Op 1 mei 1995 heeft een functionaris van de gemeente namens het College van Burgemeester en wethouders tegenover de Inspecteur verklaard, dat belanghebbende het nageheven bedrag niet zal verhalen op de betrokken werknemers. Daarop heeft de Inspecteur dit bedrag als nettoloon uit dienstbetrekking aangemerkt en de onderhavige naheffingsaanslag opgelegd.
Voor het Hof was tussen partijen niet in geschil dat de betaling van ƒ 110 per werknemer niet onder de feestdagenvrijstelling valt, dat de eerste naheffingsaanslag terecht is opgelegd en dat geen sprake kan zijn van brutering vóór 1 mei 1995.
3.2.
Het middel stelt de vraag aan de orde of het nageheven bedrag door de Inspecteur terecht is belast als een (netto)voordeel uit dienstbetrekking.
3.3.
Het Hof heeft vooropgesteld dat indien een werkgever besluit belasting die door hem als inhoudingsplichtige voor een werknemer moet worden afgedragen voor eigen rekening te nemen, het daaruit voor de werknemer voortvloeiende voordeel behoudens bijzondere omstandigheden zo nauw samenhangt met de dienstbetrekking dat dit voordeel tot het door de werknemer genoten loon uit dienstbetrekking moet worden gerekend. Het middel bestrijdt niet dit - juiste - uitgangspunt, maar komt op tegen 's Hofs oordeel dat zich in dit geval niet een bijzondere omstandigheid als zo-even bedoeld, voordoet. Het voert daartoe aan dat naar maatstaven van redelijkheid en billijkheid verhaal van de te weinig afgedragen belasting op de werknemers niet kon plaatsvinden, en dat volgens de rechtspraak van de Centrale Raad van Beroep verhaal van ten onrechte genoten loon slechts is toegestaan indien de werknemer redelijkerwijs had moeten weten dat hij teveel loon had genoten.
3.4.
Het middel faalt. De gestelde onmogelijkheid tot verhaal is gegrond op de omstandigheid dat belanghebbende zonder voorbehoud aan haar werknemers had medegedeeld dat de uitkering belastingvrij zou zijn. De eventuele feitelijke of juridische onmogelijkheid tot verhaal is derhalve toe te schrijven aan de eigen gedragingen van belanghebbende.
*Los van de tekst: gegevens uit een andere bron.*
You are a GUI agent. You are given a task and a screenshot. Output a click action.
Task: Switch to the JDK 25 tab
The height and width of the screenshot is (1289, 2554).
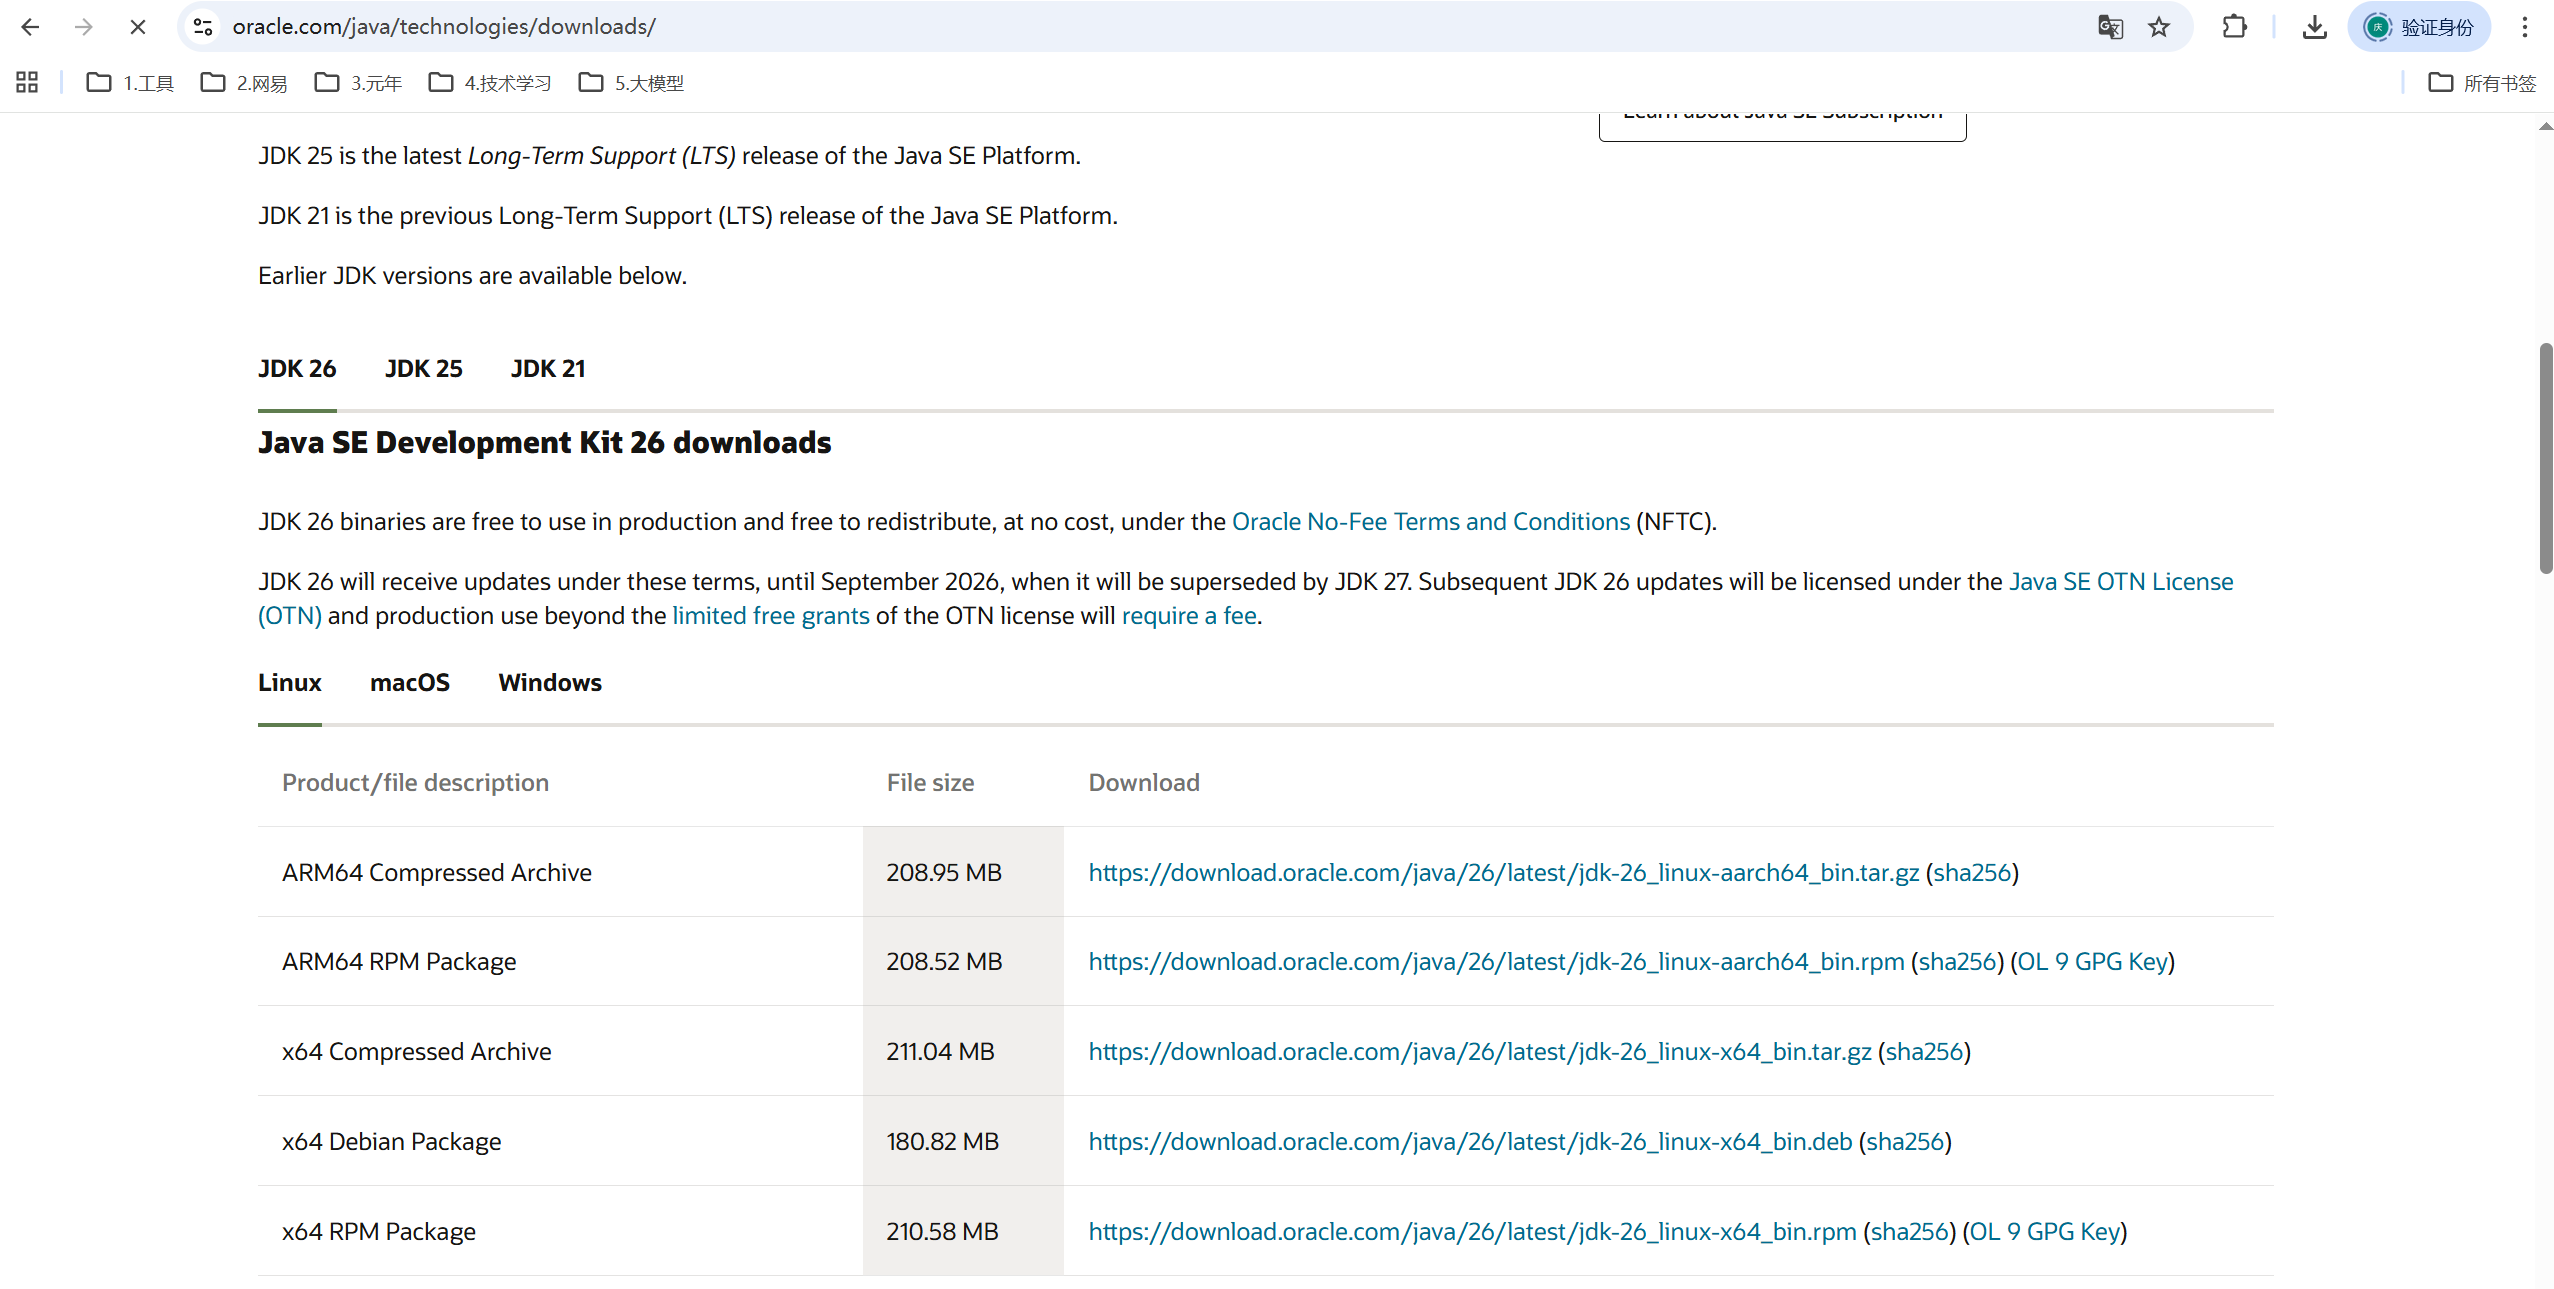pos(423,369)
In een dergelijk geval, waarin het aan de werkgever zelf is te wijten dat hij de te weinig ingehouden loonbelasting niet kan verhalen, is die feitelijke of juridische onmogelijkheid van verhaal niet een bijzondere omstandigheid die verhindert het voordeel dat de werknemer heeft genoten toe te rekenen aan de dienstbetrekking.
4. Proceskosten
De Hoge Raad acht geen termen aanwezig voor een veroordeling in de proceskosten.
5. Beslissing
De Hoge Raad verklaart het beroep ongegrond.
Dit arrest is gewezen door de vice-president G.J. Zuurmond als voorzitter, en de raadsheren F.W.G.M. van Brunschot, D.G. van Vliet, P. Lourens en C.B. Bavinck, in tegenwoordigheid van de waarnemend griffier E. Cichowski, en in het openbaar uitgesproken op 22 november 2002.